The breading pit is front-and-center at Jolly Roger's. The walleye and perch are locally caught and taste really fresh. The grouper that they offer is shipped frozen from Florida. This must be the only place in America where Key West and Lake Erie come together on one table.

If this were in-season, all the seating areas would be packed, according to the online reports of the Jolly Roger's experience. This image was taken about 6 pm on the Friday after Thanksgiving, and there was no wait. People can bring their own caught-and-cleaned walleye to be breaded in the pit.

The soda fountain was clean and the condiment bar next to it was well-stocked. There is also Powerade in the beverage case by the ordering window. The condiment bar had Heinz malt vinegar and ketchup. Coffee is available here. The nautical nonsense on the walls is as fun as the food.

This outside seating area would surely be packed in-season, but during November everyone is inside. The menu is limited with no desserts or beer. Jolly Roger's opens at 11 a.m., and during the off-season, it closes at 8 p.m. During the summer, there's no set closing time, and this place is just steps away from Lake Erie.

This is the walleye platter at Jolly Roger's. Unfortunately, a few waffle fries disappeared during the taking of this photo! The tartar sauce they use is whipped and seems to have a lighter taste than perhaps the tartar sauce at Frisch's Big Boy down the street.

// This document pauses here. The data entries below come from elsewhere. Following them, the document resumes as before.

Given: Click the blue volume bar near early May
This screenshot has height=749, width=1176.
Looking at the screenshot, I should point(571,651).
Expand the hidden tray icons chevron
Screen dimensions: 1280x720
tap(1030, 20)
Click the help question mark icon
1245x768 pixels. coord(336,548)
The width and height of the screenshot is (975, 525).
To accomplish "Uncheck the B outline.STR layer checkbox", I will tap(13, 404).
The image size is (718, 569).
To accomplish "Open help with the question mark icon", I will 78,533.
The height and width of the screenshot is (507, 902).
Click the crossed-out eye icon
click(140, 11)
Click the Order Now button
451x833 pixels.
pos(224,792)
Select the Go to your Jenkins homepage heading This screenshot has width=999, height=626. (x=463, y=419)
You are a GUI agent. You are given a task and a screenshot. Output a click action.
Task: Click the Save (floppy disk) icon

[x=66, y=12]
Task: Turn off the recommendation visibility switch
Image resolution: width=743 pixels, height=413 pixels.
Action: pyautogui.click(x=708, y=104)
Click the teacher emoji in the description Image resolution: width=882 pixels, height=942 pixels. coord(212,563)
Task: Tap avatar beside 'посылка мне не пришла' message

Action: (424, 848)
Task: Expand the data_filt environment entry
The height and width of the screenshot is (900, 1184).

This is the grouper sandwich platter. The menu items here are fried in canola oil. There are a variety of dinners here like snow scrod, shrimp, oyster, and a few combos but no salads. There is a kids' menu that includes hot dogs.

This is the chicken strips platter, with four strips, at $6.09. The child's plate has two strips, at $3.99. A packet of Marzetti sauce is provided for dipping. The fountain drink, Hi-C, is $2.09.

If only these walls could talk, they'd surely laugh out loud. The memorabilia comes from all over, from Sandusky Bay to Baffin Bay. The fourth license plate from the right says "CFOOD1." Jolly Roger's is about to close for the night, and then for the year, but everyone will surely be back next season.